DesertXpress officials once boasted they would build the line with private dollars, but they now plan to rely on FRA financing to cover the bulk of the cost. Mack didn't directly answer if the company turned to the FRA because private investors were unwilling to take the risk, but said the loan terms are attractive.
"When somebody comes and tells me I will build a system that pays for itself, I'm suspicious," said Hasan Ikhrata, executive director of the Southern California Association of Governments, which questioned ridership potential in a report last year. "There is no high-speed rail system in the world that operates without subsidies."
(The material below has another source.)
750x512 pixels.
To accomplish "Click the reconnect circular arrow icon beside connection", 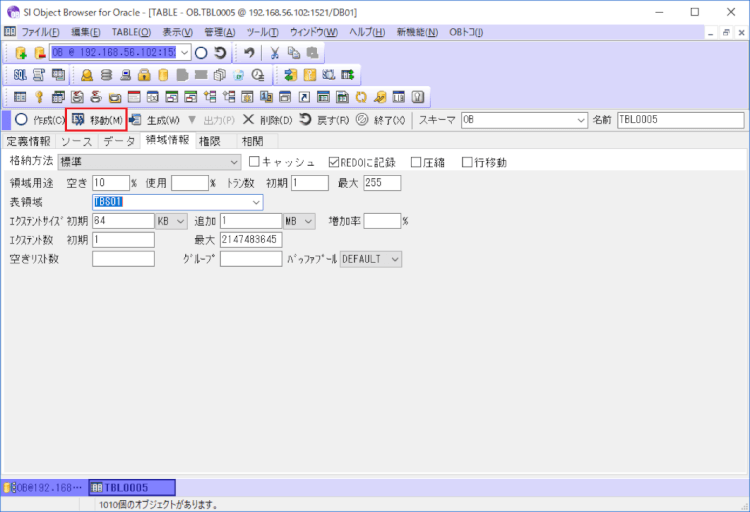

The company is seeking funds at a time when a proposed high-speed train running from San Francisco to Southern California has been questioned because of ballooning costs and fear it will sap taxpayer dollars.
Early company research projected the train would lure away nearly one in four car, bus and airline travelers, initially about 4 million people annually. The company now pegs first-year ridership at about 3 million, but that projection was trimmed to 2.5 million by government analysts who urged more study.
On clear roads, the 270-mile drive from downtown Los Angeles to Las Vegas takes about four hours. Planners say the train ride from Victorville to Las Vegas would take about 80 minutes, but it's debatable how much time would be saved after parking, boarding the train and reaching a Las Vegas hotel.
Round-trip flights from Los Angeles to Las Vegas can be booked for under $100.
The dream of uniting Southern California and Las Vegas by high-speed rail has been discussed for decades. In the mid-1980s, Las Vegas officials predicted a line would be running by 2000. DesertXpress, which would roughly parallel the 15 Freeway on a pair of new tracks, has predicted for several years that it would soon break ground.
Not everyone in the High Desert is on board with the project.
Thirty miles northeast of Victorville, officials in Barstow fear they'll lose 2,300 jobs. The impact will be "unsustainable," Mayor Joe Gomez wrote to LaHood in October 2010, according to a letter released under a public records request.
To appease those concerns, McEachron said the station's proposed location was moved about halfway to Barstow. The patch of vacant land is so remote the city would have to annex it.